● Requirement A
In the rows below, output every line from the one containing "Viewport: 1280px width, 625px" through the end of the rows, both ends included, reproducing each line unchanged. Leave out the pictures.

● Given text
— Begin —

Understanding $\arctan$, with the Leibniz series

Question

I am a newbie at complex math, and formulas that uses complex functions ($\sum_{i=a}^B$, $\arctan \theta$, $\tan \theta$ , etc.).

I mostly understand all functions that I said in the last sentance, but I don't understand the $\arctan \theta$ function. Also, I have always be amazed (since I learned what $\pi$ is) that $\pi$ has infinite digits. Some time later, I learned how people calculated more than millions digits of $\pi$.

I wanted to do that myself, so I found out for Leibniz series, that I yet, don't understand.

The Leibniz formula is : $\arctan 1 = \pi/4$. I am only able to calculate that with a calculator. I want to know how to calculate it on paper. I understand how to get $\pi$ with that formula ($4\arctan 1$), but how do I calculate $\arctan 1$?

Thanks for advance! Note: I haven't even started learning Trigonometry in school (I am $5^\mathrm{th}$ grade), so try to explain it well.

— End —

● Rows from a data collection
— Begin —

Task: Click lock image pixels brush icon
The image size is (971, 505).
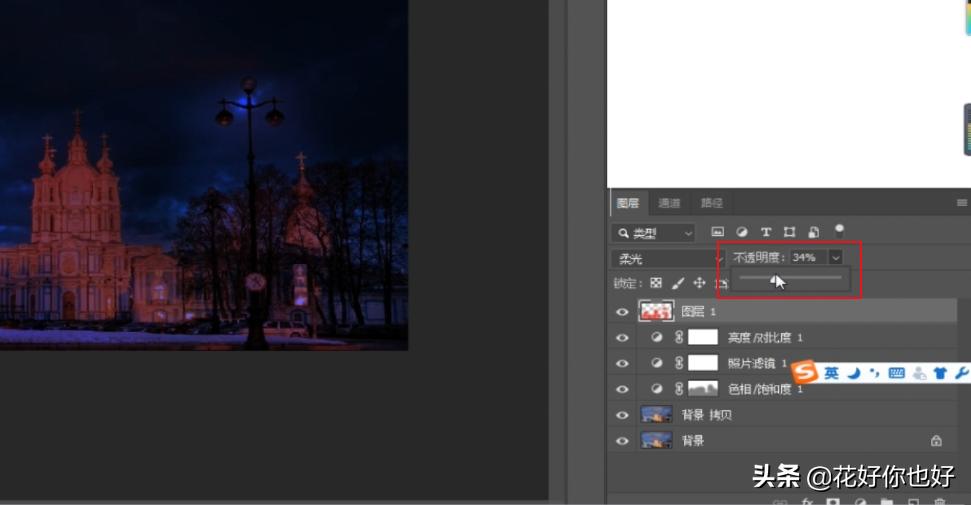Action: point(678,283)
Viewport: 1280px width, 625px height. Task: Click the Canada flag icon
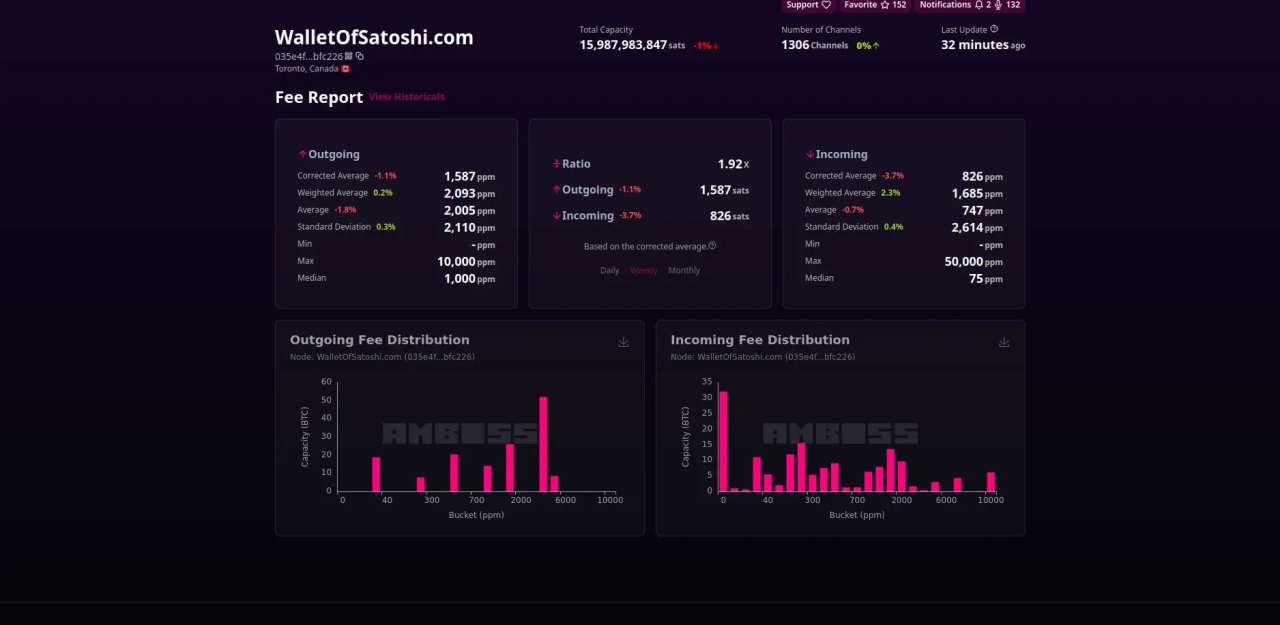(x=346, y=69)
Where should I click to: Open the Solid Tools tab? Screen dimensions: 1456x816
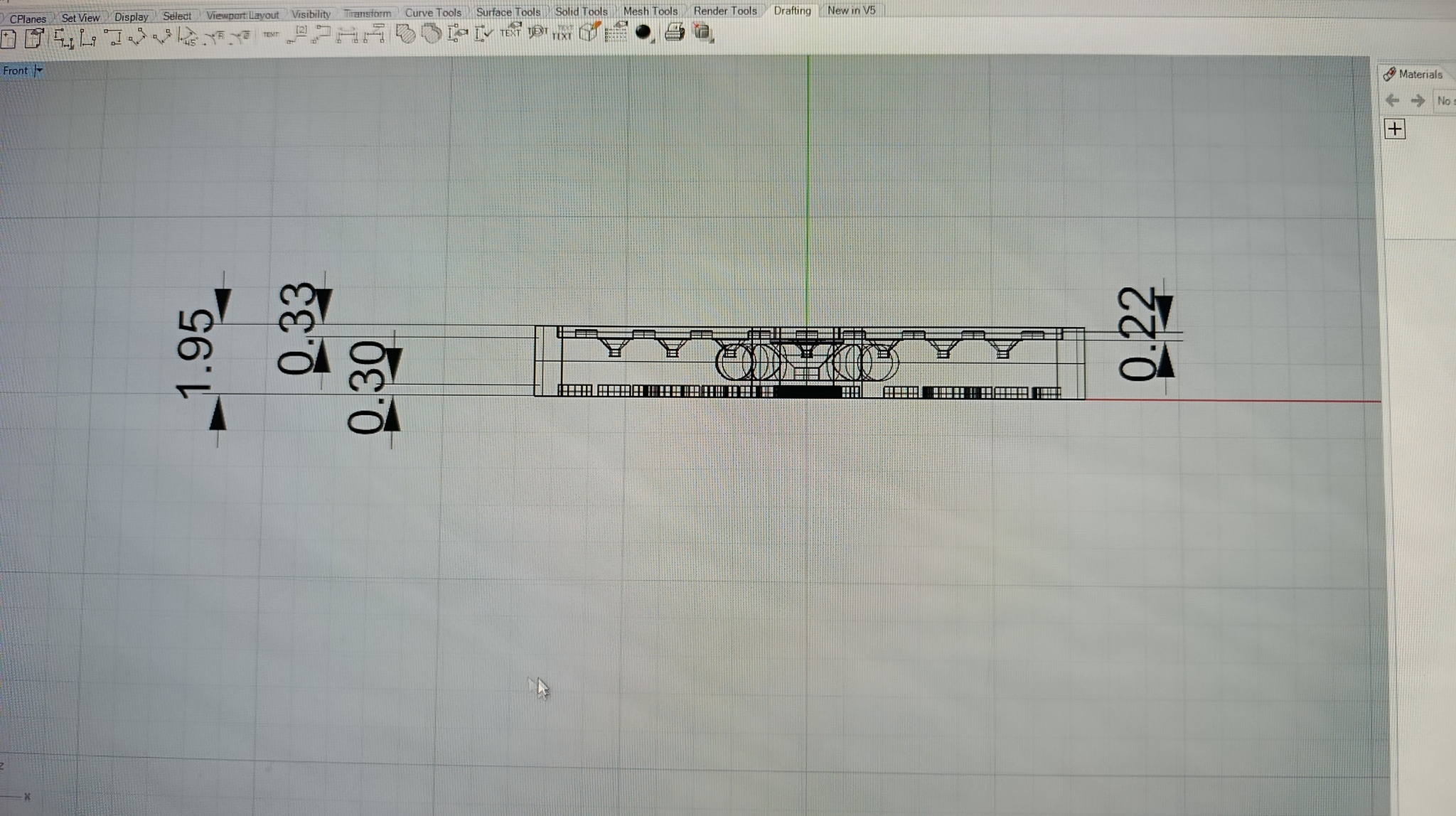pyautogui.click(x=581, y=11)
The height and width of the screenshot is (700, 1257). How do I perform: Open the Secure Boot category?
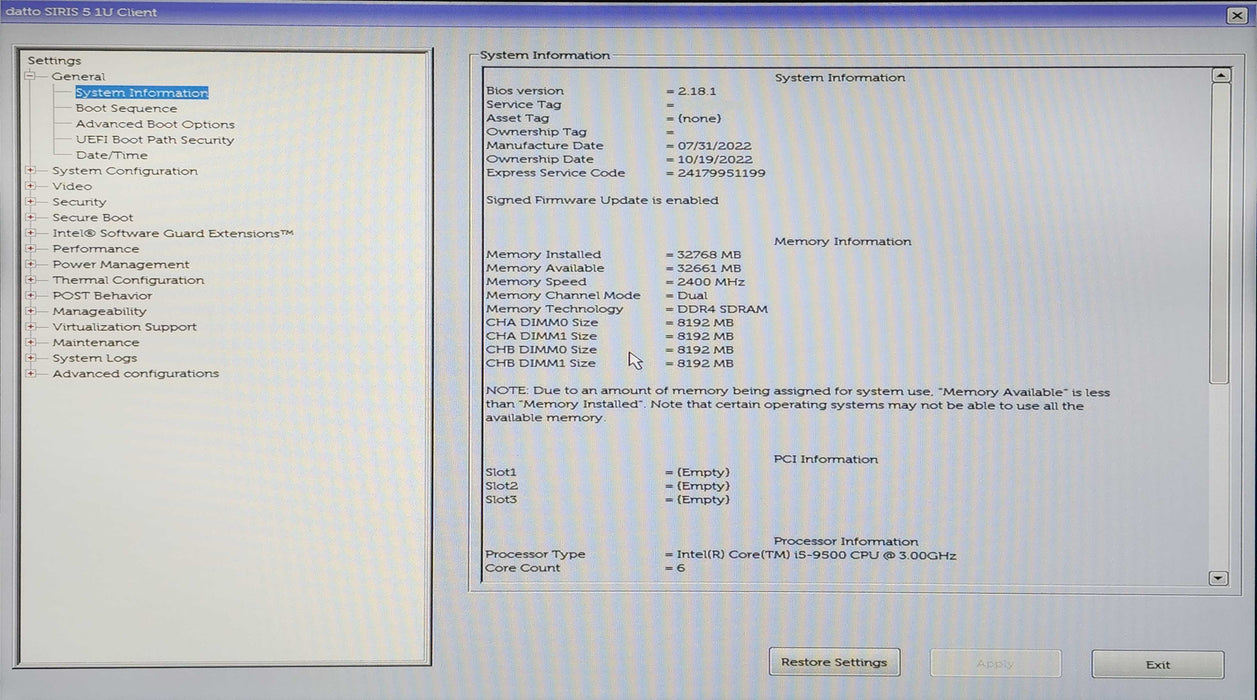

— End —

● Requirement B
Carry on the forum question about arctan and the Leibniz series from where it stops.

● Result A
Viewport: 1280px width, 625px height. Task: Click the Canada flag icon
(x=346, y=69)
Where should I click to: Open the Solid Tools tab? Screen dimensions: 1456x816
pyautogui.click(x=581, y=11)
The height and width of the screenshot is (700, 1257). How do I perform: Open the Secure Boot category?

● Result B
Answer 1

To make use of Leibniz formula you need to express function $\arctan x$ in the form of power series. That is $$ \arctan x = x - \frac{x^3}{3} + \frac{x^5}{5} - \frac{x^7}{7} + \dots = \sum_{n=0}^{\infty} (-1)^n \frac{x^{2n+1}}{2n+1}$$

Here I show how it is derived, but you don't know this to use it. You have, for $|x|<1$: $$ (\arctan x)' = \frac{1}{1+x^2} = \sum_{n=0}^{\infty} (-x^2)^n = \sum_{n=0}^{\infty} (-1)^n x^{2n}$$ where the middle eqaulity comes from calculating the sum of an infinite geometric series $\sum_{n=0}^\infty q^n = \frac{1}{1-q}$ for $|q|<1$. By taking an antiderivative of this equality we have (for $|x|<1$): $$ \arctan x= \int \sum_{n=0}^{\infty} (-1)^n x^{2n} dx = \sum_{n=0}^{\infty} (-1)^n \frac{x^{2n+1}}{2n+1} + C $$ For $x=0$ we have $\arctan 0 = 0$, which means that we need $C=0$ and we get $$ \arctan x = \sum_{n=0}^{\infty} (-1)^n \frac{x^{2n+1}}{2n+1}$$

We have only proved it for $|x|<1$, but it turns out that for $|x|=1$ the series is still convergent (just not absolutely convergent) and the equality will still hold. That means that $$ \frac\pi 4 =\arctan 1 = \sum_{n=0}^{\infty} (-1)^n \frac{1}{2n+1} = 1 - \frac13 + \frac15 - \frac17 + \dots$$ $$ \pi = 4 - \frac43 + \frac45 - \frac47 + \dots$$ Note that this series converges very slowly, so you'd need a lot of terms to get a good approximation of $\pi$. To make the calculations a bit faster you can notice that $$ \frac{1}{1}- \frac{1}{3} = \frac{2}{1\cdot 3}$$ $$ \frac{1}{5}- \frac{1}{7} = \frac{2}{5\cdot 7}$$ $$ \frac{1}{9}- \frac{1}{11} = \frac{2}{9\cdot 11}\qquad \text{etc.}$$ Which gives you the formula $$\pi = 8\big(\frac{1}{1\cdot 3} + \frac{1}{5\cdot 7} + \frac{1}{9\cdot 11} + \frac{1}{13\cdot 15} +\dots\big) $$

To get a good approximation even faster, you can use for example $$ \arctan \frac{1}{\sqrt{3}} = \frac\pi 6$$ which gives you $$ \pi = 6 \arctan \frac{1}{\sqrt{3}} = 6\sum_{n=0}^{\infty} (-1)^n \frac{(1/\sqrt{3})^{2n+1}}{2n+1} = 2\sqrt{3} \sum_{n=0}^{\infty} \frac{(-1)^n}{2n+1} \frac{1}{3^n}$$ $$ \pi = 2\sqrt{3}\Big(1 - \frac1{3\cdot 3} + \frac{1}{5\cdot 3^2} - \frac{1}{7\cdot 3^3} + \dots\Big)$$ this series will give you a good precision much faster.

Answer 2

In practice, the first efficient formula was John Machin's, discovered in 1706:

$$\frac \pi 4=4\arctan\frac 15-\arctan\frac 1{239}.$$ When you expand the series defining $\arctan x$ with these values up to the $n^\text{th}$ term, you obtain $15$ exact decimal digits.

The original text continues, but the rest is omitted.